2. The training aid device of claim 1, wherein the feedback uses a
video display.
3. The training aid device of claim 1, wherein the feedback uses
sound.
4. The training aid device of claim 1, wherein the training is body
movement training.
5. The training device of claim 4, wherein the training is dance
training.
6. The training device of claim 1, wherein the training is training
is tool operation training.
7. The training device of claim 1, wherein the model action
includes body part position information.
8. The training device of claim 1, wherein the model action
includes body part orientation information.
9. A training method comprising: producing pulses of infrared
light; focusing reflections of the infrared light pulse from
different portions of the environment to different detectors in a
2D array of detectors; at the detectors, producing indications of
the distances to the closest object in associated portions of the
environment; and using the indications from the infrared sensor to
compare a user action to a model action; and providing feedback to
the user based on the comparison.
10. The training method of claim 1, wherein the feedback uses a
video display.
11. The training method of claim 1, wherein the feedback uses
sound.
12. The training method of claim 1, wherein the training is body
movement training.
13. The training method of claim 4, wherein the training is dance
training.
14. The training method of claim 1, wherein the training is tool
operation training.
15. The training method of claim 1, wherein the model action
includes body part position information.
16. The training method of claim 1, wherein the model action
includes body part orientation information.
Description
CLAIM OF PRIORITY
[0001] This application claims priority to U.S. Provisional
Application 60/518,809 filed Nov. 10, 2003.
FIELD OF THE INVENTION
[0002] The present invention relates to training aid devices.
BACKGROUND
[0003] Training aids can be used to teach or improve a physical
movement. Examples of training aids include sports trainers, such
as golf trainers, dance trainers, tool operation trainers and the
like. Computer based training aids can have input devices to
receive information concerning the training. Alternately, the
training systems can use optical input units, such as video
cameras, to detect a user's physical movements.
BRIEF SUMMARY
[0004] One embodiment of the present invention is a training aid
device. The training aid device includes an infrared sensor. The
sensor includes an infrared light source to produce pulses of
infrared light and optics to focus reflections from the infrared
light pulse from different portions of the environment to different
detectors in a 2D array detector. The detector produces indications
of the distance to the closest object in an associated portion of
the environment. A processor receives the indication of the
infrared sensor to determine the user action. The user action is
compared to a model. The processor initiates feedback to the user
based upon the comparison.
[0005] A training aid device comprises an infrared sensor, the
sensor including an infrared light source to produce pulses of
infrared light, optics to focus reflections from the infrared light
pulse form different portions of the environment to different
detectors in a 2D array of detectors, producing indications of the
distance to the closest object in an associated portion of the
environment and a processor using indications from the infrared
sensor to compare a user action to a model action. The processor
initiates feedback to the user based on the comparison.

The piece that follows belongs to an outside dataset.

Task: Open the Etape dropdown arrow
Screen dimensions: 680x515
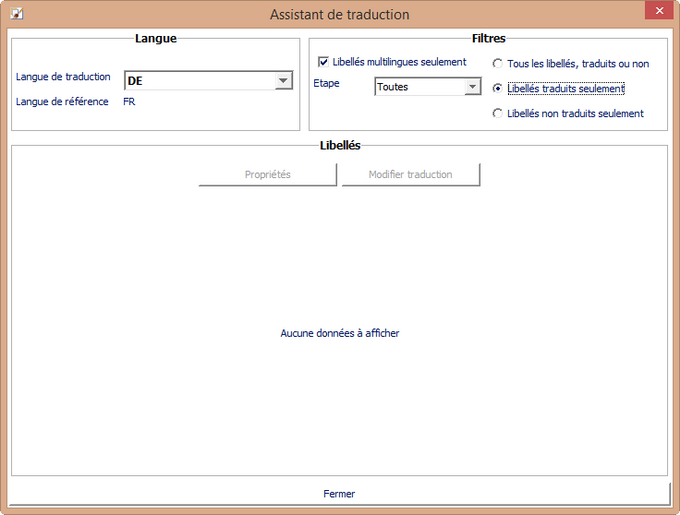Action: coord(473,87)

[0006] A training method comprises producing pulses of infrared
light. Reflections of the infrared light pulses from different
portions of the environment are focused to different detectors in a
2D array of detector. At the detectors, indications of the distance
to the closest object in associated portion of the environment are
produced. The indications from the infrared sensor are used to
compare a user action to a model action and to provide feedback to
the user based on the comparison.
BRIEF DESCRIPTION OF THE DRAWINGS
[0007] FIG. 1 is a diagram that illustrates a training aid device
of one embodiment of the present invention.
[0008] FIG. 2 is a diagram that illustrates a cross-sectional view
of the operation of an infrared sensor used in a training aid
device of one embodiment of the present invention.
[0009] FIG. 3 is a diagram that illustrates an examples of
reflected pulses used with example of FIG. 2.
[0010] FIG. 4 is a diagram that illustrates the operation of a
training aid device of one embodiment of the present invention.
DETAILED DESCRIPTION
[0011] One embodiment of the present invention is training aid
device, such as the training aid device 100 shown in FIG. 1. The
training aid device can be a computer based system.
[0012] An infrared sensor 102 includes an infrared light source
104. The infrared light source 104 can produce pulses of infrared
light. An infrared light sensor 102 includes optics 106 to focus
reflections from an infrared light source pulse from different
portions of the environment to different detectors in a two
dimensional (2D) array of the detectors 108. The optics 106 can
include a single or multiple optical elements. In one embodiment,
the optics 106 focus light reflected from different regions of the
environment to the detectors in the 2D array 108. The detectors
produce indications of the distances to the closest objects in
associated portions of the environment. In the example of FIG. 1,
the 2D array includes pixel detectors 110 and associated detector
logic 112. In one embodiment, the 2D array of detectors is
constructed of CMOS technology on a semiconductor substrate. The
pixel detectors can be photodiodes. The detector logic 112 can
include counters. In one embodiment, a counter for a pixel detector
runs until a reflected pulse is received. The counter value thus
indicates the time for the pulse to be sent from the IR sensor and
reflected back from an object in the environment to the pixel
detector. Different portions of environment with different objects
will have different pulse transit times.
[0013] In one embodiment, each detector produces an indication of
the distance to the closest object in the associated portion of the
environment. Such indications can be sent from the 2D detector
array 108 to a memory such as the Frame Buffer RAM 114 that stores
frames of the indications. A frame can contain distance indication
data of the pixel detectors for a single pulse.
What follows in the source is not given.